One of our favorite childhood activities has been blowing bubbles using a soap film. Researchers at the New York University have recently studied the science behind making bubbles using a soap film. They conducted a series of experiments replicating the bubble blowing process and discovered two ways in which the bubbles could be made.
Experiments Performed to Discover the Science Behind Blowing Bubbles:
According to the researchers, one of the methods to blow bubbles is by pushing a steady but strong wind blow on a soap film through a circular wand. This will cause it to grow into a bubble. This method is intuitive but it is not much common. The other method of blowing bubbles is the one we often use as kids. Here, we push wind on an already-inflated film gently in order to drive its further growth.
According to the researchers, the bubbles blow in the second method as the quick puff bends the film in the outward direction and after that, the film keeps growing as the flow of air slows. The bubble blowers we usually see in the gardens follow the first technique to make bubbles. They walk sufficiently fast with a soapy loop of rope in the open air. Once there is enough relative wind to stretch out the film, we see bubbles blowing out.
Their research got published in the journal Physical Review Letters. The results obtained point to the potential applications in the consumer products which contain bubbles or droplets. These products include foams, sprays, and emulsions containing combinations of unmixable liquids.
The main point of this research was to study the interaction between the liquid film with an imposed flow of an external fluid. In this case, the researchers took the soapy water as the liquid film interacting with the air as an external fluid creating bubbles with an imposed flow. This study is crucial to understand how the industrial production of many chemical products could be enhanced.

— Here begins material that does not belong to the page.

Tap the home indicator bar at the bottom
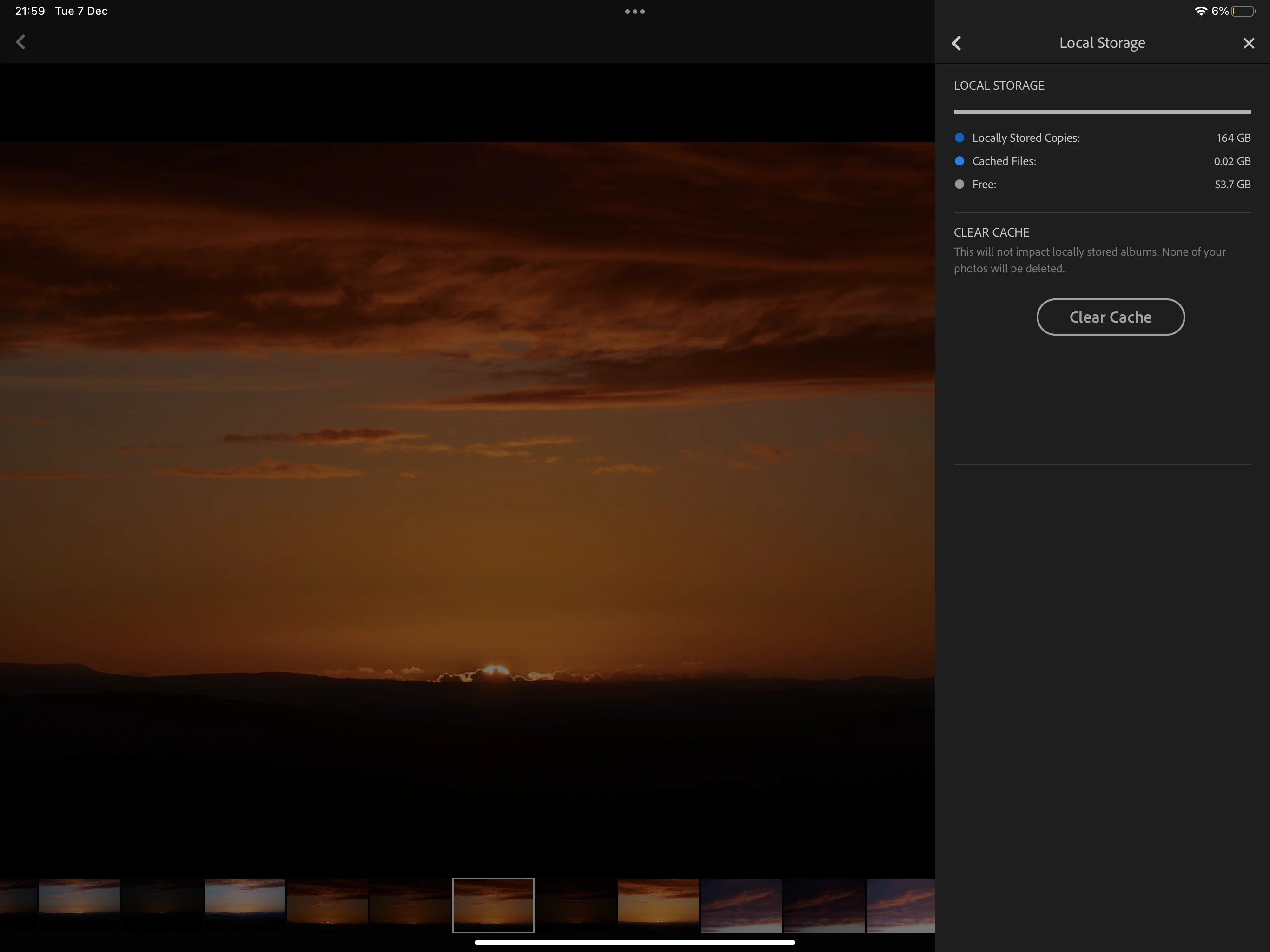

To break down the science behind the process, the researchers replicated the blowing of bubbles using oil films suspended in the flowing water. They used a wire loop wand to push the flowing water through it. According to them, they were able to control and measure the flow by using water as an external fluid instead of air. This also assisted them in conducting the experiments successfully.
The researchers combined their experimental observations with the predictions drawn from mathematical models. In this way, they explained the forces behind the production of the resulting film shapes. Their findings suggested a precise set of instructions related to blowing bubbles and the production processes involving this process. This research assisted them in estimating the wind speed required to push out the film and cause it to form a bubble. They also determined different parameters on which the wind speed depends like the size of the wand.